** Opening INPUT FOR THIS TASK block **
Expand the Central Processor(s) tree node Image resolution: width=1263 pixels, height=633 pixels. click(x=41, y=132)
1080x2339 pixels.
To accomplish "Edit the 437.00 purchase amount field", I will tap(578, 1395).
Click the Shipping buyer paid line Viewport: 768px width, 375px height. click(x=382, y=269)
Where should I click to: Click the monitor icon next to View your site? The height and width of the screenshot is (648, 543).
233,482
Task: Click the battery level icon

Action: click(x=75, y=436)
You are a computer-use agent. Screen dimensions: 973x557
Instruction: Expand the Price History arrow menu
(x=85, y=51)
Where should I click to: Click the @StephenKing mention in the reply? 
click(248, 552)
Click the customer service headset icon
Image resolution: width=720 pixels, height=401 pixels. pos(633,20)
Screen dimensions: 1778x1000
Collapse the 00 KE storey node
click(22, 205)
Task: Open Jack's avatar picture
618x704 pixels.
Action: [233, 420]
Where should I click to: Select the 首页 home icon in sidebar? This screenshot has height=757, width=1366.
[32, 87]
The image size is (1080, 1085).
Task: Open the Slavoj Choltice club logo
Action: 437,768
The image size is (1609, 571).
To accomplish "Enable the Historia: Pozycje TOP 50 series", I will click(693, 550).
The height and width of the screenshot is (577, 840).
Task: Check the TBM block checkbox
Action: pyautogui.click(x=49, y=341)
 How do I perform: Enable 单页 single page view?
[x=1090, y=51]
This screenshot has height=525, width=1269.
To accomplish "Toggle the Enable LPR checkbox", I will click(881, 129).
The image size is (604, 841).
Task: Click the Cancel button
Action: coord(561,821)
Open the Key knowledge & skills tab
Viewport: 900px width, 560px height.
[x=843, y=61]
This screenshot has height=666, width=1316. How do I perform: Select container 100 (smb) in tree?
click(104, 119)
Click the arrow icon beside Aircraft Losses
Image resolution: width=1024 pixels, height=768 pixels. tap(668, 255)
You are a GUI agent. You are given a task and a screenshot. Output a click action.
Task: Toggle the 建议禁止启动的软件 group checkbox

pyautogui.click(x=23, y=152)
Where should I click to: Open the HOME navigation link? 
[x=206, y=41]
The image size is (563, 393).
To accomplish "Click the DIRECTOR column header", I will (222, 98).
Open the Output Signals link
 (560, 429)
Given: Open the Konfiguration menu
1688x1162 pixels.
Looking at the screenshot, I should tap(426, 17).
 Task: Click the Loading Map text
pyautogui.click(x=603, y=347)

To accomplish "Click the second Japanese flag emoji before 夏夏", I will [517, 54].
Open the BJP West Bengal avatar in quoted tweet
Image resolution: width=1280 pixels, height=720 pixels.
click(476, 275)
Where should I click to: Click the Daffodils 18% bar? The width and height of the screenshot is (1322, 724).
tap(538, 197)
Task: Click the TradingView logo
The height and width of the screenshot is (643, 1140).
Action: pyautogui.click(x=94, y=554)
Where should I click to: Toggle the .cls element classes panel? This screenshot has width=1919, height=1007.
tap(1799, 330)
** Closing INPUT FOR THIS TASK block **
Look back at the entries above and repeat, unchanged, every line from the line holding "Click the customer service headset icon" through the line holding "You are a GUI".

• EXERCISE RESPONSE:
Click the customer service headset icon
Image resolution: width=720 pixels, height=401 pixels. pos(633,20)
Screen dimensions: 1778x1000
Collapse the 00 KE storey node
click(22, 205)
Task: Open Jack's avatar picture
618x704 pixels.
Action: [233, 420]
Where should I click to: Select the 首页 home icon in sidebar? This screenshot has height=757, width=1366.
[32, 87]
The image size is (1080, 1085).
Task: Open the Slavoj Choltice club logo
Action: 437,768
The image size is (1609, 571).
To accomplish "Enable the Historia: Pozycje TOP 50 series", I will click(693, 550).
The height and width of the screenshot is (577, 840).
Task: Check the TBM block checkbox
Action: pyautogui.click(x=49, y=341)
 How do I perform: Enable 单页 single page view?
[x=1090, y=51]
This screenshot has height=525, width=1269.
To accomplish "Toggle the Enable LPR checkbox", I will click(881, 129).
The image size is (604, 841).
Task: Click the Cancel button
Action: coord(561,821)
Open the Key knowledge & skills tab
Viewport: 900px width, 560px height.
[x=843, y=61]
This screenshot has height=666, width=1316. How do I perform: Select container 100 (smb) in tree?
click(104, 119)
Click the arrow icon beside Aircraft Losses
Image resolution: width=1024 pixels, height=768 pixels. tap(668, 255)
You are a GUI agent. You are given a task and a screenshot. Output a click action.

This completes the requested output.